* [INSTRUÇÕES DO EXERCÍCIO]:
1) Enumere os grandes problemas que, no texto sobre globalização e esquerda, os partidos da Internacional Socialista propõem incluir na orientação democrática da globalização.
2) Redija a continuação do texto sobre globalização e esquerda, começando logo após a sua última frase.

* [TEXTO DE LEITURA]:
────

Porisso, não surpreende que os trinta partidos da Internacional
Socialista venham propor, nesta hora perigosamente catastrófica,
a necessidade de se dar ao processo de globalização “uma
orientação democrática para incluir os grandes problemas da
fome, do desenvolvimento sustentado, dos desequilíbrios
Norte-Sul”. Tem-se ainda escutado muitas outras vozes, bem
importantes, também insistindo na discussão da globalização
como uma conquista humana
capaz de generalizar o welfare
state e universalizar o Estado Democrático de Direito a todos
os recantos do Planeta, começando-se por se tomar os
“contingentes devastados”, sobremaneira a África, como uma
responsabilidade mundial, possibilidade já descrita por Habermas
na sua reflexão sobre a queda do Muro de Berlin, em 1990.
Esse
movimento plural também indica a presença de uma esquerda de
origem marxista que vem se afirmando em torno da defesa e da
valorização da política. O discurso atual dessa esquerda não
minimiza a gravidade dos ataques terroristas e a importância de
suas conseqüências na formação de um novo cenário mundial,
nem aceita passivamente sobredeterminações do mercado que viriam
governar homens sem iniciativa e criatividade e rebaixar as
possibilidades do desenvolvimento e das mudanças. Como disse uma
das suas vozes: “Trata-se de saber se os valores da política,
da democracia, da esquerda estão em condição de recuperar o
terreno e de se impor como uma necessidade do futuro” (Massimo
D’Alema). Nesta vertente italiana de antiga raiz comunista, não
se prioriza as indagações sobre uma “lógica do capital” nem
se limita a lhe oferecer apenas resistência, desconhecendo os
acontecimentos de dez anos atrás a Leste e o significado mais
contemporâneo do pluripartidarismo reformador de várias culturas
políticas (católica, republicana, verde, etc.). Essa corrente
procura dar toda conseqüência ao aggiornamento
da sua antiga tradição de política de frente única calcada na
democracia política, como sua contribuição para um largo
movimento pluriclassista de novo tipo que procura desenvolver os
ganhos da globalização e, no curto e médio prazos, luta por
promover muitos avanços, interditando a orientação neoliberal..

────

* [DADOS FORNECIDOS]:
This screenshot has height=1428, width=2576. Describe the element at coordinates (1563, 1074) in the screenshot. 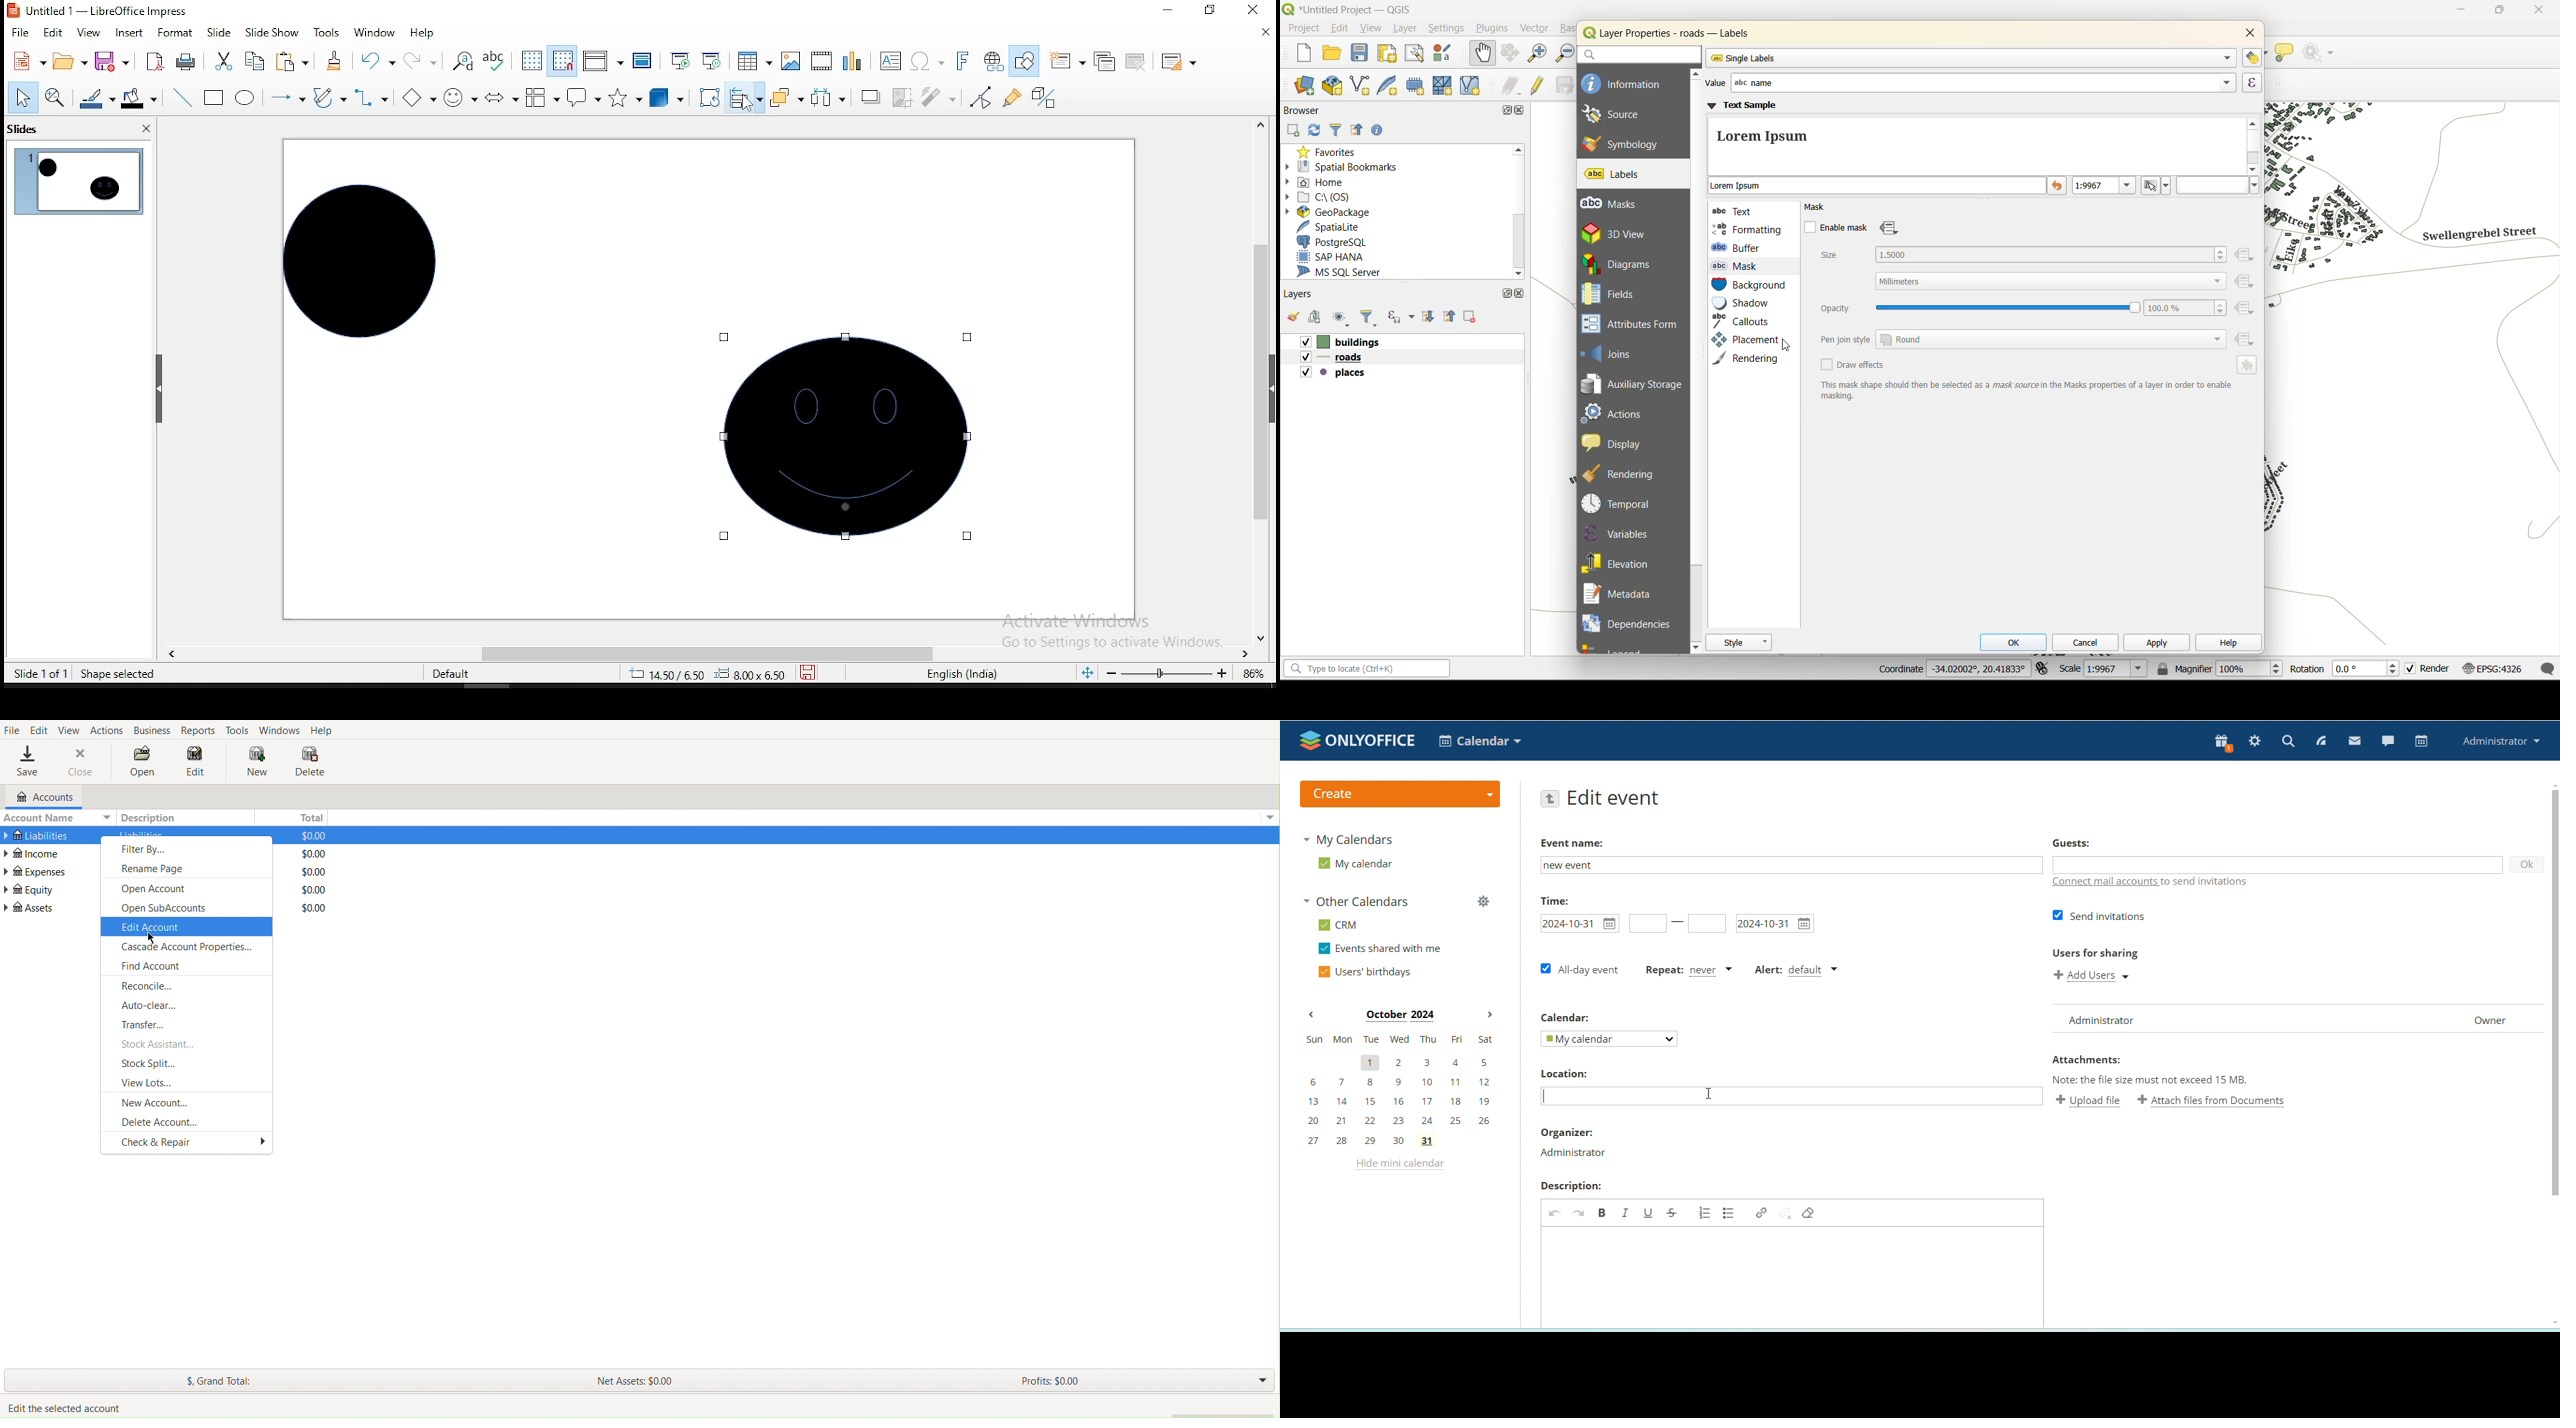

I see `location` at that location.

────

* [RESPOSTAS DAS TAREFAS]:
1) fome; desenvolvimento sustentado; desequilíbrios Norte-Sul

2)
No
Brasil, os dois governos de Fernando Henrique Cardoso –
justamente pela excessiva ênfase na estabilização da moeda e no
econômico, travado pela configuração mais de centro-direita da
sua base partidária – têm-se consumido nas modernizações e
perdido o tempo histórico, com isso trazendo custos sociais
elevados. Foram administrações afirmativas do tema da democracia
política e mantiveram a orientação progressista do Itamaraty,
política exterior que, também aqui, agora com os acontecimentos
de 11 de setembro, se qualifica de importância acrescida. Os
gestos do Presidente Fernando Henrique Cardoso – a reunião com
todos os partidos logo após os ataques terroristas, as suas
seguidas declarações sobre a formação misturada do povo
brasileiro, ao estilo do nosso pensamento social, a sua valorização
do multiculturalismo no mundo – indicam um posicionamento que
vem estimulando a ação concertada entre governos, fortalecendo o
campo daqueles que concebem o combate ao terrorismo como uma
campanha promovida no contexto de entendimento, sob a direção da
ONU. Apoiado nessa posição, certamente o Presidente não
acompanhará uma ação militar retaliativa da administração
Bush. O país, pela sua importância econômica e cultural, pode
jogar um papel político relevante como grande liderança
latino-americana democrática. Não ensejando, à propósito da
campanha contra o terrorismo, medidas militares de guerra nem
constrangimentos à vida política e civil das comunidades –
locais ou de extração imigrante – que integram os países
latino-americanos. Aqui, através dessa convergência com Fernando
Henrique Cardoso, as correntes de esquerda e de centro-esquerda e
todos os partidários da paz podem potencializar sua interferência
nesta hora difícil.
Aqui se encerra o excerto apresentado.